** Text block follows **

One purpose of the negative emotion is to help us look at those aspects of our self that are incongruent with our deepest values and understand of what it means to be human from a soul level. The anxiety around the painful past can be touched into and moved through.

The shame reduction work must be experiential; it cannot be released on an intellectual level. Laughter about one's former predicament can shift shame energies. The original feelings where shame first came up can be brought forward and examined to allow a shift. Shame can be released thorough confession and processing the original painful experiences. The repressed, uncomfortable feeling can be accessed and worked through to release the shame energies. You can get underneath the anger that hides the guilt and shame to find feelings of hurt, sadness, vulnerability and a fear of being rejected and abandoned. When these feelings are exorcised, there will be less shame.

Understand that the person who verbally, physically or sexually abused you had poor self esteem issues of their own that they were trying to throw on you. Critical parents felt bad about themselves and in their frustration in not knowing how to release shame, passed it on and projected it onto the child. You can learn to identify their shame in you and know that you do not have to hang on to it. Most good therapists know techniques to do this release work.

** End of Text block **
** Stored data follows **

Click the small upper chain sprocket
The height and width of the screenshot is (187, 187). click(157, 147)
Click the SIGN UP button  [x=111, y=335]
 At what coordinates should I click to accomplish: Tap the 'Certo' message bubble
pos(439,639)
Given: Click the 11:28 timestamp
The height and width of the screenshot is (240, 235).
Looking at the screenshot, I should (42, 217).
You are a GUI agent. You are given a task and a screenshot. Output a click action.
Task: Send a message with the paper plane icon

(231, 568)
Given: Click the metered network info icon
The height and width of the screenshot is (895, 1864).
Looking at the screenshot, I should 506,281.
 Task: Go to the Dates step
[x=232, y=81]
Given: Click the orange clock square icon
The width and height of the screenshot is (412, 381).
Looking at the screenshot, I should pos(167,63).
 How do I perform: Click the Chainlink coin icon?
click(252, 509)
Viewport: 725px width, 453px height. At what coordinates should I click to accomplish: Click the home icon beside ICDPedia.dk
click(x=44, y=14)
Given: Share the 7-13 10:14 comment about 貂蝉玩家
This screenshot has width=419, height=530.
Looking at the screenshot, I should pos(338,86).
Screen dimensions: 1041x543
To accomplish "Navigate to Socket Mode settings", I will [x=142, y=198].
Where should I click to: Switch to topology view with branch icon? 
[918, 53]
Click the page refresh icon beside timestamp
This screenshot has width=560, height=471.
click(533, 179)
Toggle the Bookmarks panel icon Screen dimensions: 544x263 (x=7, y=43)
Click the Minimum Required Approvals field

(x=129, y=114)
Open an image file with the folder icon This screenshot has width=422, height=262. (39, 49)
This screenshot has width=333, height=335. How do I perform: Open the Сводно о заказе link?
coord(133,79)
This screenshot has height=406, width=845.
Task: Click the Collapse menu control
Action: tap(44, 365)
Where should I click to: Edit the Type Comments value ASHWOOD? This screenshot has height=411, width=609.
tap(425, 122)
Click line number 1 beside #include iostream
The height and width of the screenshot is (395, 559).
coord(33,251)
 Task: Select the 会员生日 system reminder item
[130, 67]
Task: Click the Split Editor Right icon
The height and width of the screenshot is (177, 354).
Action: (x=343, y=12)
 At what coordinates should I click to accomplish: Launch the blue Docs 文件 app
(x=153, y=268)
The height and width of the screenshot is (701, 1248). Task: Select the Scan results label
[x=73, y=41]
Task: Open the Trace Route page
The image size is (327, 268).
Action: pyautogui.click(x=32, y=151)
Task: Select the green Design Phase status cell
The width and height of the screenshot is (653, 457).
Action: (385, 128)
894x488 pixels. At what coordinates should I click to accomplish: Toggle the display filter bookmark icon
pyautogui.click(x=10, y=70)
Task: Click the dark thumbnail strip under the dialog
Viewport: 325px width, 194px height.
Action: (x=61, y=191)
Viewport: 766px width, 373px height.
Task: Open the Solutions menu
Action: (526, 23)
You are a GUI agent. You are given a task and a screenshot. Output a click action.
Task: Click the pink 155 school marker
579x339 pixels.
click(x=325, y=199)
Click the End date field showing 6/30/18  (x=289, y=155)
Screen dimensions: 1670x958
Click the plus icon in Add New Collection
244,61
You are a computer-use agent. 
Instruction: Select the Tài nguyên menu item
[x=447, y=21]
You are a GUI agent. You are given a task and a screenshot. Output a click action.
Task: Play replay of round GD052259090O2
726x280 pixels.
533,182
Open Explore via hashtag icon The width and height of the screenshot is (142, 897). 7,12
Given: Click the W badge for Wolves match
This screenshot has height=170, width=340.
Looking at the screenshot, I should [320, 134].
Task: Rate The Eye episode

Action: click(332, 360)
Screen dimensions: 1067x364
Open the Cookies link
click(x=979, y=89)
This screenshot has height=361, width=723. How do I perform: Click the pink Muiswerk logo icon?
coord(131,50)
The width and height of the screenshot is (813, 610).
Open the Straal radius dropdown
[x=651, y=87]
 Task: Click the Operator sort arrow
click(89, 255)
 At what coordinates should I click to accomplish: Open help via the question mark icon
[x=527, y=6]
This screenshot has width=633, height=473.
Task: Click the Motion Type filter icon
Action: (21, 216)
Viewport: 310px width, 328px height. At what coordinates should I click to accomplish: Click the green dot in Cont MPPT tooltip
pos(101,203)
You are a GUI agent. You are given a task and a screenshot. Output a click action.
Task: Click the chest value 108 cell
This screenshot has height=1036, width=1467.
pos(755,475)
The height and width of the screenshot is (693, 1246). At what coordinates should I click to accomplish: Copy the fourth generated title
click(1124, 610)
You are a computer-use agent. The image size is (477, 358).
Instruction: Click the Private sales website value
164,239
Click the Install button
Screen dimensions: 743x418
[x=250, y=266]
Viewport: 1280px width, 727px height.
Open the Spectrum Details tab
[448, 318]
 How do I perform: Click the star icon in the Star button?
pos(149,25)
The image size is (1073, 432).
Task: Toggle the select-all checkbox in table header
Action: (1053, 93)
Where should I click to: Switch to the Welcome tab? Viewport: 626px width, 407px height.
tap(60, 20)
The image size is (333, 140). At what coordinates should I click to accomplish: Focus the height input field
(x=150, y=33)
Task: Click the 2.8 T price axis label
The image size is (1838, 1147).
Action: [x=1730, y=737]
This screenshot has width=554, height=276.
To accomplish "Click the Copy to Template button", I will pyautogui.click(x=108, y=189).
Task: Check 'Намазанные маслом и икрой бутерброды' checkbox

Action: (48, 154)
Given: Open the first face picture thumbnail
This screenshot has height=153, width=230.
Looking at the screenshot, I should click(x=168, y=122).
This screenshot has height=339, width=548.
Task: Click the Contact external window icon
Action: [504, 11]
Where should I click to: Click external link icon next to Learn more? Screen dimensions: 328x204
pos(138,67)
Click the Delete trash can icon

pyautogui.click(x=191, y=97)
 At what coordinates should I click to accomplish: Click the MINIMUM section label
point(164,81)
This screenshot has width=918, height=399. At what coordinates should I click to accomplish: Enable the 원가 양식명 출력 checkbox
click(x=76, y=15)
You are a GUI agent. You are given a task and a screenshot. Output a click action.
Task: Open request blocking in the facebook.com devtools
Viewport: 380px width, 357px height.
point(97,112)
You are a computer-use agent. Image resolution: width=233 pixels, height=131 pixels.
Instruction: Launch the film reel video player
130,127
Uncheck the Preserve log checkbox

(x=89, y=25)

** End of Stored data **

What you need to do.
1. According to the passage on shame, why did critical parents pass their shame on to the child? Please answer in one to three sentences.
2. Answer these from the passage on shame:
(a) What can shift shame energies when it is directed at one's former predicament?
(b) What feelings lie underneath the anger that hides guilt and shame?
(c) Who knows techniques for doing the release work?
Use only the passage on shame when answering; ignore the data.

Written answers.
1. Critical parents felt bad about themselves. In their frustration at not knowing how to release shame, they passed it on and projected it onto the child.

2.
(a) Laughter.
(b) Hurt, sadness, vulnerability and a fear of being rejected and abandoned.
(c) Most good therapists.